Without a major departure from Windows's "attitude", I can't see myself using Vista on my home machine.
On technology:
Will Vista overhaul the half-assed solution that is the 'shortcut'? Will they finally track movement and renaming of the original item?
Will Vista address the babysitting the user has to perform on their machine? Will I still need to run a defragmenter? Will there still be a reliance on a system file cache and the SFC tool to fix broken/replaced system files, when the real question should've been "how comes these integral files could be overwritten in the first place?"
On the subject of System File Protection, will I finally be able to trust it? Or will every virus scanner require that it be disabled? (viruses manage to poison the SFC cache, so that the infected files are oh-so-cleverly restored by the system when a removal tool operates)
Will true security be implemented so that the system is safe? The solution to this is not to incessantly bug the user with "x program is trying to do y. Is this OK?"... because users always seem to click Yes.
Will the registry be well and truly shown the door? MS should adapt the Win32 registry calls to act as mere wrappers around a collection of easily manageable, portable, application and purpose-specific configuration files (xml or binary-transformed xml files, for instance).
Will it enforce a clear delineation in the filesystem between System, Application and User domains? A truly organised filesystem provides a huge number of trickle-down benefits: correct security permissions become transparently obvious, users know exactly what data to backup, settings and preferences travel with the user not the system, domains are easily grown across multiple volumes (the number of cool things you can make OS X do with just a few aliases often makes me smile).

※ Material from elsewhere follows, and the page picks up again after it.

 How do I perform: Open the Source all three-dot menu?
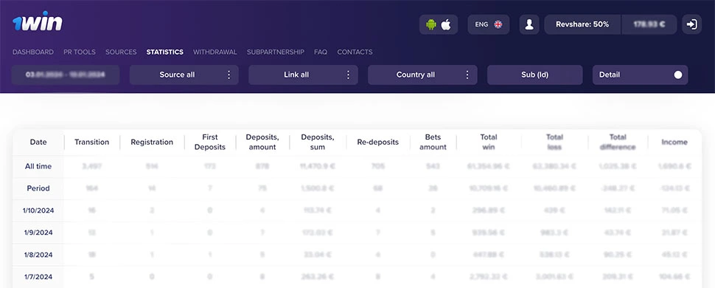coord(229,75)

Will Microsoft embrace the idea of componentisation? Small, well written chunks of code, dedicated to a single task, working together. Make these tools well documented and accessible to developers and users alike. Don't bundle it all into a poorly doc'd DLL and leave devs to look at MS apps and wonder "how on earth is that doing that?!".

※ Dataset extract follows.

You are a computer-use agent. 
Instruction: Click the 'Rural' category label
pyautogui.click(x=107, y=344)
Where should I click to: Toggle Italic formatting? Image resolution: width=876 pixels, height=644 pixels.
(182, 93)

Now, many or even all of those technical desires may be addressed by Vista. However, due to the size of MS's market, I doubt they'll be able to pull off what Apple did in the Classic>OS X transition. There's no way they'll be able to demand a move to an entirely new system and relegate everything else to a Classic-like environment.... no matter how much I'd like to see that happen.
OS9 had clean usability, but nightmare internals which, eventually, limited its progression. OS X brought across much of OS 9's approach to the user, but built it on modern technologies.
On Usability:
Much of the following is personal preference, so I hope that no 'argument' will result from it. In the days of Win3.11 and from the dawn of the Macintosh System, they've taken quite different viewpoints on how a desktop OS should look and feel. You may have always prefered the Mac's style or (like I have) come to appreciate it more than Windows relatively recently. But you're going to be on one or t'other side of the fence.

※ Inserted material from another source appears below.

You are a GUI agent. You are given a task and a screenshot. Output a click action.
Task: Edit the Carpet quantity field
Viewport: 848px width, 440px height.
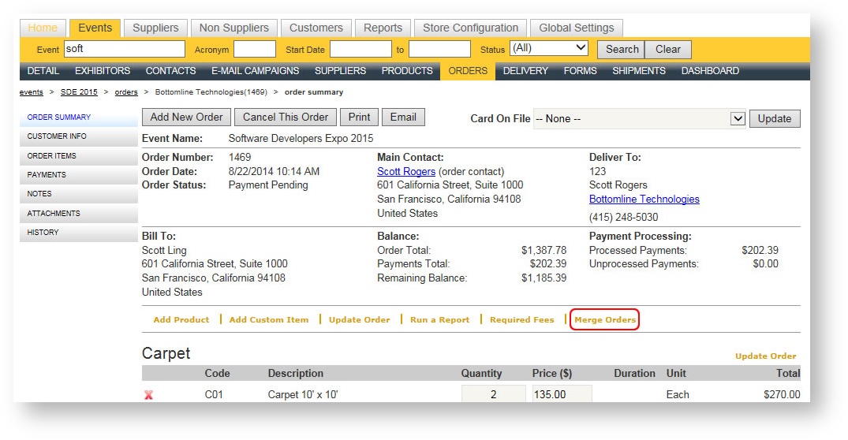click(493, 394)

You either dig the 'one menubar to rule them all' approach, or you just can't see why each window shouldn't have its own, for example. Now, Vista seems to be another progression down a UI route which, personally, I prefer less than that of the Mac. You either like the "the Application IS the Window... and if you want it any other way, then we'll just stick another icon in your system tray!" approach, or you like the Mac's "Documents and Views are all: heck! If you've got the RAM, just treat apps as services and keep 'em running -- we'll just leave a little triangle under the dock button for ya!"
Personally, I'm looking forward to Vista. The millions of Windows users out there have the right to demand that Microsoft do something better. I'm a .NET developer, and I can say that from an API and programming POV, they're on the right track. They're right in the middle of their equivalent of the Mac's transition from the old Pascal, Toolbox development to the modern world of Cocoa frameworks. MS's ATL, C++ as far as the eye could see, crufty old house-of-cards API had to go. And .NET's a step towards this. Hopefully Vista will be the bait to get Windows applications to modernise and start behaving in the nice, integrated cooperative way that we're used to on the Mac.